AirStack's tests require a GPU, Docker, and a clean filesystem per run, so they execute on truly ephemeral OpenStack instances spawned per-job by an orchestrator. Each test job gets a fresh VM that is destroyed once the job completes — no Docker layer carryover, no leaked containers, no shared host state.

Architecture¶

┌──────────────────────────────────────────────────────────────┐
│  Orchestrator VM  (airstack-ci-cd-orchestrator)              │
│   • polls GitHub for queued workflow_jobs                    │
│   • mints single-use JIT runner tokens                       │
│   • spawns / reaps ephemeral instances via OpenStack Nova    │
│   • holds the GitHub PAT and OpenStack application credential│
└────────────┬───────────────────────────────────┬─────────────┘
             │                                   │
             ▼                                   ▼
┌──────────────────────────────┐   ┌────────────────────────────────┐
│ Ephemeral worker (per job)   │   │ GitHub Actions queue           │
│ Image: Ubuntu-24.04-GPU-     │   │  workflow_job  status=queued   │
│        Headless              │   │  labels: [self-hosted,         │
│ cloud-init bootstraps Docker │   │           airstack-ephemeral]  │
│ + nvidia-container-toolkit + │   └────────────────────────────────┘
│ GH Actions runner; runs ONE  │
│ job, then is destroyed.      │
└──────────────────────────────┘

Why this instead of a long-lived self-hosted runner¶

Concern	Mitigation
Cross-job state pollution (Docker cache, dangling networks, leftover artifacts)	Each job runs on a fresh VM. Spent VM is destroyed within ~30 s of job completion.
Fork PRs executing arbitrary code	Workflow's `if: github.event.pull_request.head.repo.full_name == github.repository` — fork PRs skipped.
Runner running as root	The runner runs as the unprivileged `ubuntu` user inside an instance whose only purpose is one job.
Docker socket gives root-equivalent access	Bounded to a single one-shot VM. The orchestrator host doesn't expose Docker at all.
Long-lived PAT on the runner host	The PAT lives only on the orchestrator.

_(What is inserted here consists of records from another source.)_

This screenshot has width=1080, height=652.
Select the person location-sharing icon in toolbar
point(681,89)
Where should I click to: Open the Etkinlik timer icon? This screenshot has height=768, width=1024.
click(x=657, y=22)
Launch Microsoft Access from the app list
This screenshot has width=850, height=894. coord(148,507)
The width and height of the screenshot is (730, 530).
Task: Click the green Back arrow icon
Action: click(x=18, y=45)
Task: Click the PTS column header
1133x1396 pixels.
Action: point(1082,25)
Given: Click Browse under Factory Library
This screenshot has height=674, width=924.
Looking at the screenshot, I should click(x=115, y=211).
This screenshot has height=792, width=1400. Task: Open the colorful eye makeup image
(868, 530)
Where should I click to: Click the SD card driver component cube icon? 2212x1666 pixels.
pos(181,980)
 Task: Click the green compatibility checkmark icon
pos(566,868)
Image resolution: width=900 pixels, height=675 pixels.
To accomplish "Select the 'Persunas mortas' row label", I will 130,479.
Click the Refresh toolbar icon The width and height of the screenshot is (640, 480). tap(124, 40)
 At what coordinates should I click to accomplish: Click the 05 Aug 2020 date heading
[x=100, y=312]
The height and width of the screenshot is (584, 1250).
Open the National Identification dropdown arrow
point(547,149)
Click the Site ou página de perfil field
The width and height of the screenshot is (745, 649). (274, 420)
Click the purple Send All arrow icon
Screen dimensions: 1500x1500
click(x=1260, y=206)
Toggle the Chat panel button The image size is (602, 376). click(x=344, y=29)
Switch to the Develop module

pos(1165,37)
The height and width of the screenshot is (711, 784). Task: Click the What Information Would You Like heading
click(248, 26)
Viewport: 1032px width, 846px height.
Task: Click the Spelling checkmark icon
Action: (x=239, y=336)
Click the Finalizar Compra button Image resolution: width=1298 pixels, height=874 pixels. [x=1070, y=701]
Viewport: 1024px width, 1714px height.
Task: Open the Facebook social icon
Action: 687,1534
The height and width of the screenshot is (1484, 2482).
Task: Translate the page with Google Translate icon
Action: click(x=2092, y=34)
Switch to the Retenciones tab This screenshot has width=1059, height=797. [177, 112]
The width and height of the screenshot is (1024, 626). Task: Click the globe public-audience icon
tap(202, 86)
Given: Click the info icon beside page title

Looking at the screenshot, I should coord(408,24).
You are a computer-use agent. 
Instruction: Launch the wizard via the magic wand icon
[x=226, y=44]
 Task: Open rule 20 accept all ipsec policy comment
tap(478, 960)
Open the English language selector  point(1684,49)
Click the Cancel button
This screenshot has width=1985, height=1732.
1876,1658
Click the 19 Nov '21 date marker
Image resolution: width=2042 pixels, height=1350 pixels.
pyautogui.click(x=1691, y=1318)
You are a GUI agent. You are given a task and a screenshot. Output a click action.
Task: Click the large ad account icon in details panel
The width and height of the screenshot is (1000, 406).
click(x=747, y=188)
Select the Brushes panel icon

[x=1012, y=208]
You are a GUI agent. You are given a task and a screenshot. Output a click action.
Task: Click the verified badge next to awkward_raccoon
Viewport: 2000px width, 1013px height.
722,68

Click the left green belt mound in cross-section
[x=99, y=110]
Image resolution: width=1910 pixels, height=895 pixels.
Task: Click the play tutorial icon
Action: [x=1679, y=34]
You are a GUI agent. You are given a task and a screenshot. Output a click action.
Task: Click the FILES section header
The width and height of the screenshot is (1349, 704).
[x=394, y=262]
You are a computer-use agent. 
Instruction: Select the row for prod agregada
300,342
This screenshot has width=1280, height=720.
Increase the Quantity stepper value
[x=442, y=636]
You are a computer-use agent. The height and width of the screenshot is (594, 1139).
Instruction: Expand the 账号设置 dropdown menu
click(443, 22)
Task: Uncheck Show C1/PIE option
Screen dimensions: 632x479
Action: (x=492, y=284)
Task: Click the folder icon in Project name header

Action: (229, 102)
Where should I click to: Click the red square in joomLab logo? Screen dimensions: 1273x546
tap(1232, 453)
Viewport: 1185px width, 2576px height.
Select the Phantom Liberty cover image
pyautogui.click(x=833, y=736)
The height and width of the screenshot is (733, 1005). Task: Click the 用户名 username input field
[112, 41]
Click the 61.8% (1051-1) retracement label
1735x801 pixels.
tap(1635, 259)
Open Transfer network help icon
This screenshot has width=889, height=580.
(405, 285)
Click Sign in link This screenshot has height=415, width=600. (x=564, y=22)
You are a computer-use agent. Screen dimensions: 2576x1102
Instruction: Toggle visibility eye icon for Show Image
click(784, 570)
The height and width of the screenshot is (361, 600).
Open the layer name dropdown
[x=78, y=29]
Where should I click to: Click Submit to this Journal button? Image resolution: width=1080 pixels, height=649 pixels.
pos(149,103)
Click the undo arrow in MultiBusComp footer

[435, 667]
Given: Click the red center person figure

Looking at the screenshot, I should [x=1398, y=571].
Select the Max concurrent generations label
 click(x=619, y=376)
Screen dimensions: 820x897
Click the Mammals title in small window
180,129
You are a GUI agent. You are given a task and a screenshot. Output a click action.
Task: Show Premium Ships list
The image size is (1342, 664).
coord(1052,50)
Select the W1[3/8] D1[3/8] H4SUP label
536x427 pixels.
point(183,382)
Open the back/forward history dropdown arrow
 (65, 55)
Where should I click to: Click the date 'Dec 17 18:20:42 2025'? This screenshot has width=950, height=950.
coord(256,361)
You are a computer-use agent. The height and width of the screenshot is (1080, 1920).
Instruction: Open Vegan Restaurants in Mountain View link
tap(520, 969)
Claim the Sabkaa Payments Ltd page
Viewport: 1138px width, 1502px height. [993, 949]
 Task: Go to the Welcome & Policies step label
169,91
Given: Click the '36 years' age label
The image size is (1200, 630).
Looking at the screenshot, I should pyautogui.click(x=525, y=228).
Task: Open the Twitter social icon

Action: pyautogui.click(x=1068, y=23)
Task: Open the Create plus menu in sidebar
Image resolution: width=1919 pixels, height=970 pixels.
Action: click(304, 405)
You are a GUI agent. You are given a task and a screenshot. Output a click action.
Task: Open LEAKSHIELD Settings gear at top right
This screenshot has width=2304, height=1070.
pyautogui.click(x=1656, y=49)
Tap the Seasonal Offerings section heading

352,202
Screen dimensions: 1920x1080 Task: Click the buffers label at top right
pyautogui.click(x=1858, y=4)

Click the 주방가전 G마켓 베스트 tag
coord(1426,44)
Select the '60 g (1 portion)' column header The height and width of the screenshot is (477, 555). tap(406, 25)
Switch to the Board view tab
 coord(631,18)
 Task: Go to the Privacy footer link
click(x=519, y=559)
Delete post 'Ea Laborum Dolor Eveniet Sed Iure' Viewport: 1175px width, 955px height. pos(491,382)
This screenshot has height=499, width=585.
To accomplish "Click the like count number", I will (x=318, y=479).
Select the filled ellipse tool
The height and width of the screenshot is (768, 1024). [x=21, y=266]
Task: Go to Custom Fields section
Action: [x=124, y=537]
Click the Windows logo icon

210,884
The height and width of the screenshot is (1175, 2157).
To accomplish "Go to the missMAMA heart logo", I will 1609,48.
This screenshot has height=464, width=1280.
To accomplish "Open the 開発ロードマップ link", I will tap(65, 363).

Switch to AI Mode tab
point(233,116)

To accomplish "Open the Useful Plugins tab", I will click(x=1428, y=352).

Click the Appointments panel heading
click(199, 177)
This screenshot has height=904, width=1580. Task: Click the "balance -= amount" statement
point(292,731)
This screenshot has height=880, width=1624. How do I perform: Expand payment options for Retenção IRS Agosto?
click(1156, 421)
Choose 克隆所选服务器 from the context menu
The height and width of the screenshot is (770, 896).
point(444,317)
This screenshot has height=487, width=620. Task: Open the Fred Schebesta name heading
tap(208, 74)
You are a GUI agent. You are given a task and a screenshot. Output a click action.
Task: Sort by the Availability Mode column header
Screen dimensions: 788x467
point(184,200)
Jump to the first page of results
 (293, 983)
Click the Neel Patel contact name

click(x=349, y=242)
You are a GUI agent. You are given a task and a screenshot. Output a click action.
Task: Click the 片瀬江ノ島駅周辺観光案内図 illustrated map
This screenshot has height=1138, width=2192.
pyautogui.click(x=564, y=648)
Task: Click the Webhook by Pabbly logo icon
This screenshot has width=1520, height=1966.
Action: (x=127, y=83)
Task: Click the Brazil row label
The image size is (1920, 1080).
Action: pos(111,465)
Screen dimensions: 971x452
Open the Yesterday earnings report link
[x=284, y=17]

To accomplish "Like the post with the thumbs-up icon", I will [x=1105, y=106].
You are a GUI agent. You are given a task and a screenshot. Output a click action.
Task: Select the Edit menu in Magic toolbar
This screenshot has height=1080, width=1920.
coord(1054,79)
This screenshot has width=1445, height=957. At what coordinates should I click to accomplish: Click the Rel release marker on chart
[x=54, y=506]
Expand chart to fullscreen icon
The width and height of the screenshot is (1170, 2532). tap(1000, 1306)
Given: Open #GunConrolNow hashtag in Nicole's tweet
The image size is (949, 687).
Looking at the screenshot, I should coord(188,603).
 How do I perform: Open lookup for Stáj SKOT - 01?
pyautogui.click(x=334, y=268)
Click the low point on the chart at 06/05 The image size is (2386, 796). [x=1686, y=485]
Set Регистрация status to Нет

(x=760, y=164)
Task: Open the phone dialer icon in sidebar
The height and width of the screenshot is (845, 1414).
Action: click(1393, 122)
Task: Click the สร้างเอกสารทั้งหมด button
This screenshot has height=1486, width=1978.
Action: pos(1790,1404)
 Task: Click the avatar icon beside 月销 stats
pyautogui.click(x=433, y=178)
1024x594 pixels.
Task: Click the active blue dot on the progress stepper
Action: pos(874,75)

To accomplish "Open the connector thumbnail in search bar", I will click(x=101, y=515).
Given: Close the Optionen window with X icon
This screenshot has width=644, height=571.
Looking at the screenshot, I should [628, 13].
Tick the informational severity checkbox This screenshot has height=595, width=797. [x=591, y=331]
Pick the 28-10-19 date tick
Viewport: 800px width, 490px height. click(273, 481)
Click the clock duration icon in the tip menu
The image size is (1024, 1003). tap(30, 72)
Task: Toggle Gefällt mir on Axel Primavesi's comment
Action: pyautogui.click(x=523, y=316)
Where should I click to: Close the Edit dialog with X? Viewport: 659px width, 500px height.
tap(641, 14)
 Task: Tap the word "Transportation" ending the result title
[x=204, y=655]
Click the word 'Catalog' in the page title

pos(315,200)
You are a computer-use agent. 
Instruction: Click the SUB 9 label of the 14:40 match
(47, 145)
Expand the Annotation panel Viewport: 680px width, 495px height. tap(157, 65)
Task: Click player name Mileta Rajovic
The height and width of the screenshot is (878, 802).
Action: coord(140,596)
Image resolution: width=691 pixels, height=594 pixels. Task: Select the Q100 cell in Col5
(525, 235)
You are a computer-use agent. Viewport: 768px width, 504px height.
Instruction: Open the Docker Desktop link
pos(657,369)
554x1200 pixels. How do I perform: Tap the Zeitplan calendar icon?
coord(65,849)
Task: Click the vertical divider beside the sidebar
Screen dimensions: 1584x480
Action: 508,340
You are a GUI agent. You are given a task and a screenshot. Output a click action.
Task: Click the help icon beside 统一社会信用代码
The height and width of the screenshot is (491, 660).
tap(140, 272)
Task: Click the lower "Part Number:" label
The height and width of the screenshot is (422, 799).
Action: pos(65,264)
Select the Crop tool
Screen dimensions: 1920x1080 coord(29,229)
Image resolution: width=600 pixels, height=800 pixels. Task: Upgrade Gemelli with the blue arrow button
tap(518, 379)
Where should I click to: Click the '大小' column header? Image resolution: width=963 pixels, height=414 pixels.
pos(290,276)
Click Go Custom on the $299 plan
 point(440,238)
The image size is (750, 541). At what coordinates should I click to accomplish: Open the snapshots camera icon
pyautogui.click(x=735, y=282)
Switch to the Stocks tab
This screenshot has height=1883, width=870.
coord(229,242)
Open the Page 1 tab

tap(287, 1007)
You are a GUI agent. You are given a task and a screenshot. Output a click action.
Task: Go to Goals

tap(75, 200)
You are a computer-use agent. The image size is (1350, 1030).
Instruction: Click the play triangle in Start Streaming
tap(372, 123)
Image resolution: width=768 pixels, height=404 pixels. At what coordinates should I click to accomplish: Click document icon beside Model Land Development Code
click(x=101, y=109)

Workers receive a single-use JIT runner config — a base64 token bound to one runner registration.
Persistent OpenStack creds tied to a user password	Orchestrator authenticates with an application credential (revocable, scoped) instead of `openrc.sh`.

Setup¶

The orchestrator service code, cloud-init template, systemd unit, and full setup runbook live in .github/orchestrator/. See .github/orchestrator/README.md for:

creating the OpenStack application credential and clouds.yaml
staging the GitHub PAT
running setup.sh on the orchestrator VM
filling in flavor / network / keypair / security-group in /etc/airstack-orchestrator/config.yaml
enabling and verifying the airstack-orchestrator.service systemd unit

Runner labels¶

The workflow file requests runs-on: [self-hosted, airstack-ephemeral]. The orchestrator polls for queued jobs whose labels are a superset of runner_labels in its config, mints a JIT config registering the ephemeral runner under those same labels, and spawns the worker. To route jobs to a different pool (e.g. CPU-only workers) in the future, add a second label set in config and adjust the workflow's runs-on.